Round 1: Alert Fires

[Pressure cue: "PagerDuty fires — Redis on app-prod-06 was killed by OOM killer. Application is failing cache lookups and hitting the database directly. Database load spiking."]

What you see: dmesg | grep -i "oom\|killed" shows "Out of memory: Killed process 2847 (redis-server) score 120." Redis was chosen by the OOM killer because it had a high OOM score. free -h shows only 200MB free with 28GB used.

Choose your action: - A) Restart Redis immediately - B) Check what is consuming 28GB of memory - C) Add more swap space to prevent future OOM kills - D) Set oom_score_adj = -1000 on Redis to prevent it from being killed

[Result: ps aux --sort=-%mem | head -10 shows: java (16GB), redis-server (4GB, before kill), nginx (500MB), and a mysterious data-processor script consuming 10GB — it is a batch job that loaded an entire dataset into memory. Proceed to Round 2.]

If you chose A:

[Result: Redis restarts but the system is still out of memory. Redis gets killed again within 5 minutes. Sisyphean.]

If you chose C:

[Result: Swap slows everything down to a crawl instead of killing processes. Trading quick death for slow agony.]

If you chose D:

[Result: Protecting Redis means the OOM killer targets the Java application instead — worse outcome. You need to fix the memory consumption, not redirect the kill.]

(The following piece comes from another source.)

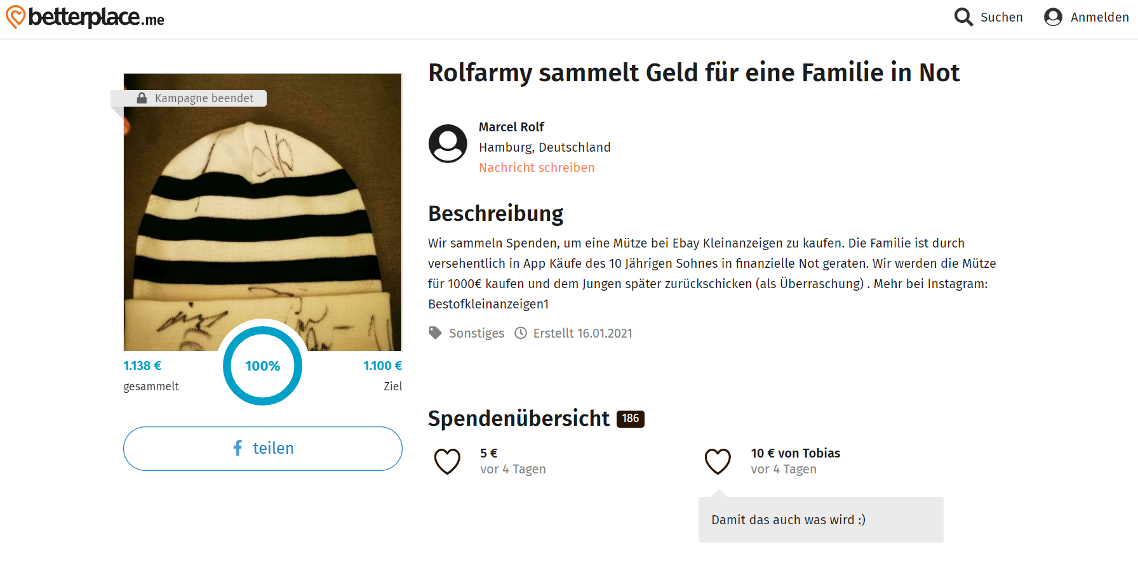Open Suchen in the top navigation

1001,17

Round 2: First Triage Data

[Pressure cue: "Database load is 5x normal from lost cache. Need Redis back AND memory usage fixed."]

What you see: The data-processor batch script (10GB) was started by a cron job 2 hours ago. It loads a full CSV dataset into a Python dictionary. On a 32GB server, this plus Java (16GB) plus Redis (4GB) = 30GB, leaving almost nothing for the OS.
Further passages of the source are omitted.